Task brief
What you should give back is every line from the one containing "Task: Click 'Finished." through the last line of the records below, word for word and without pictures.

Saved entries

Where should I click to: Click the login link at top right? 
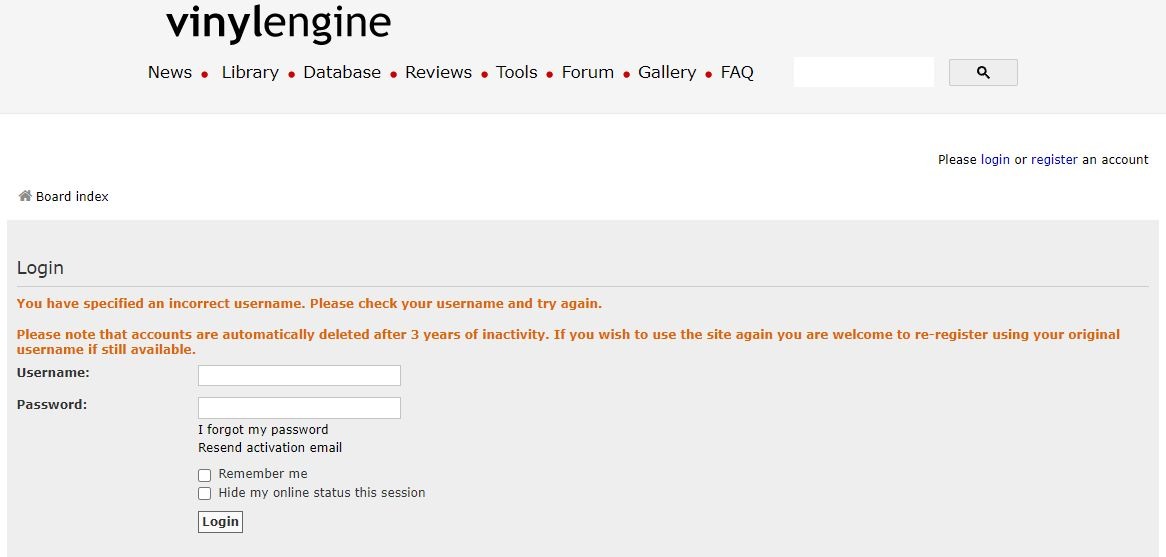(995, 160)
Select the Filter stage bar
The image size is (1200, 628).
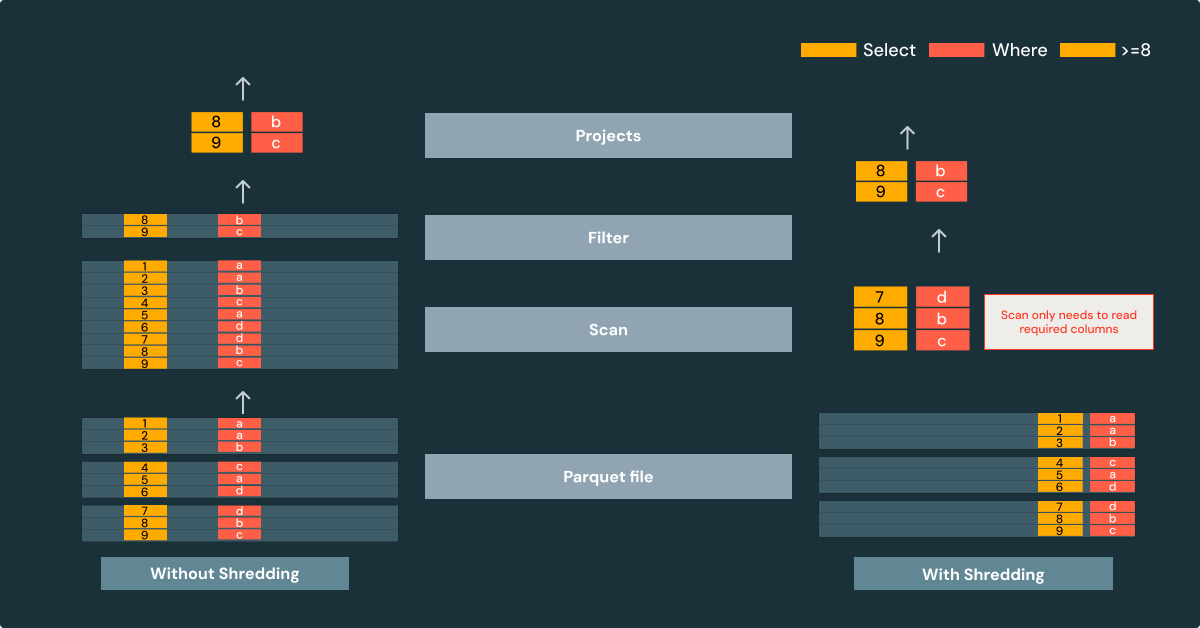click(608, 238)
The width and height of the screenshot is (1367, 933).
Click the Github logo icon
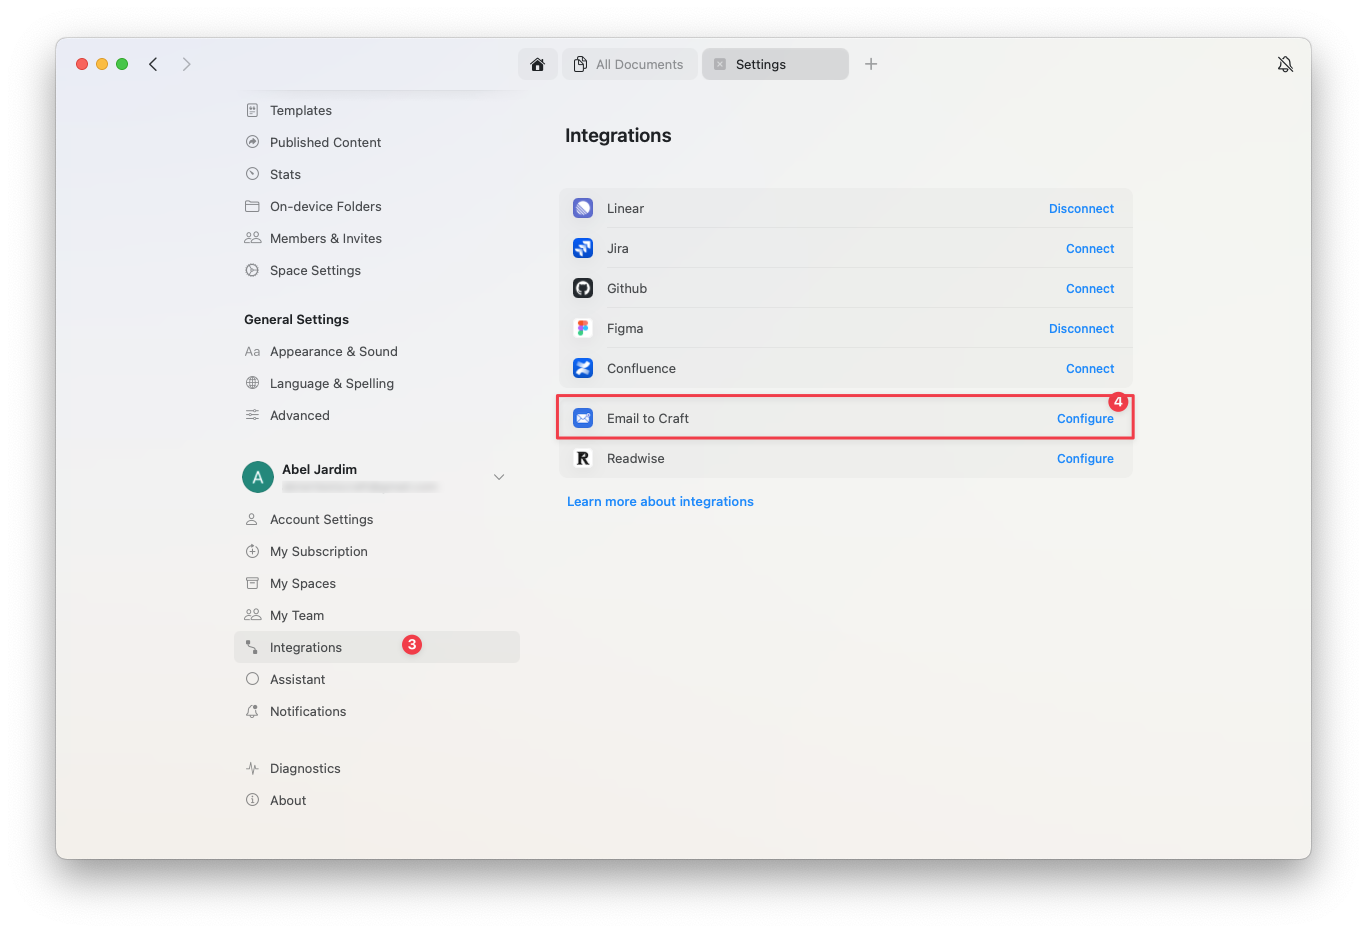click(x=583, y=288)
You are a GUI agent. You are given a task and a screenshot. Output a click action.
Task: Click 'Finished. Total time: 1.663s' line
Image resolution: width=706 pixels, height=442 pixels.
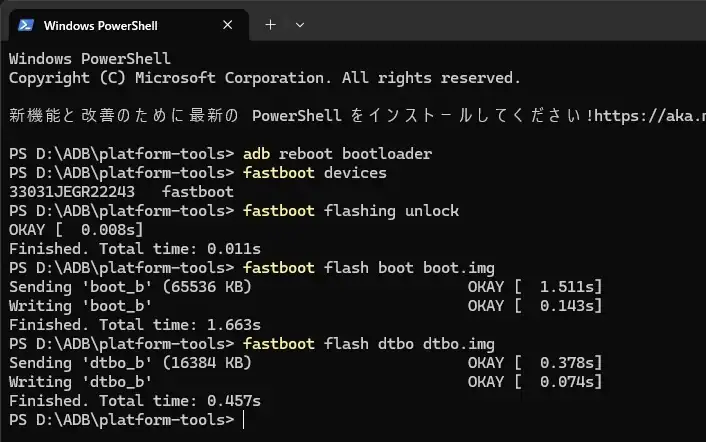pyautogui.click(x=135, y=325)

Output of the exercise
Task: Click 'Finished. Total time: 1.663s' line
Image resolution: width=706 pixels, height=442 pixels.
pyautogui.click(x=135, y=325)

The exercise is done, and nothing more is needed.